Seven years before, Ma (whose name is Joy Newsome) was abducted by a maniac whom Ma and Jack refer to as “Old Nick.” It’s the Jaycee Dugard situation. We never see “room” from outside in that first hour, so you don’t know where they are. Is it a basement? A garage? The door is steel, and there’s a key-pad that keeps it locked and she doesn’t know the combination. “Old Nick” shows up on occasion, bringing groceries. He forces himself on Joy, all as Jack lies at the bottom of the wardrobe, holding his toy truck, hearing the sounds “Old Nick” makes through the wardrobe walls. Joy submits. She has to. Unless Jack comes out of the closet, we don’t see “Old Nick” directly.
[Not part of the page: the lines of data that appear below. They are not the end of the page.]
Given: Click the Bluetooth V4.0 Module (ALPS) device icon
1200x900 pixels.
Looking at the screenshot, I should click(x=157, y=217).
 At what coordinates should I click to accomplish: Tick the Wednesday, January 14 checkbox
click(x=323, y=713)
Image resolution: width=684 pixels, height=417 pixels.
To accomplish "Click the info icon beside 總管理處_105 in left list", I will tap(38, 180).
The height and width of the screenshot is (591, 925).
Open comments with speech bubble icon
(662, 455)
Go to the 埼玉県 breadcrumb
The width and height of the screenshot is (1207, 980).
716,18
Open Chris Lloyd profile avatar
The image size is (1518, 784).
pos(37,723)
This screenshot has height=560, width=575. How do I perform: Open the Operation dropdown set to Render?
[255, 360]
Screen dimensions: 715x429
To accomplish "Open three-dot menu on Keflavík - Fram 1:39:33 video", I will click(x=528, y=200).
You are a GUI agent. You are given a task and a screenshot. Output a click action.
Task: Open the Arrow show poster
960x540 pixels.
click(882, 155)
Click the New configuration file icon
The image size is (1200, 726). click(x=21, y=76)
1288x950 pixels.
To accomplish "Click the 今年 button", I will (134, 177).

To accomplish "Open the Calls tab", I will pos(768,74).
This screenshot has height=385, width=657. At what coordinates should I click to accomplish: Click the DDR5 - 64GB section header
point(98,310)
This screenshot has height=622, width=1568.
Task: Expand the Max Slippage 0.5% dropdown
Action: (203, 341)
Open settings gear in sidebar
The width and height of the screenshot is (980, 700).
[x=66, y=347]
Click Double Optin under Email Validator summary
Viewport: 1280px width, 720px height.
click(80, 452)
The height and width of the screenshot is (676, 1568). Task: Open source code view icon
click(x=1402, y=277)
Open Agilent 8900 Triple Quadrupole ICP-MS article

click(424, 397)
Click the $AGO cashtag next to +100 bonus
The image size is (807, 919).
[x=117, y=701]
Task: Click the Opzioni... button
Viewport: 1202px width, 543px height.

Jack peers through the slats in the wardrobe, and we see a figure seated at the table, but there is only his back, his hands. Slowly, deliberately, the picture of their circumstance emerges. Jack does not like “Old Nick,” and feels protective of his mother, but other than that, his life is his life. There’s a TV in “room” and he watches “Dora the Explorer.” He draws pictures of a dog. But to him, there is no outside world. Ma has tried to protect him from realizing they are trapped, and so although she tells him about things like turtles and other things seen on the television, she makes sure to let him know that they are not real, they are just pictures on the screen. He buys it.

Until two things happen, one after the other: A mouse crawls out from beneath the refrigerator and Ma beats it back into the wall. And Jack turns 5 years old.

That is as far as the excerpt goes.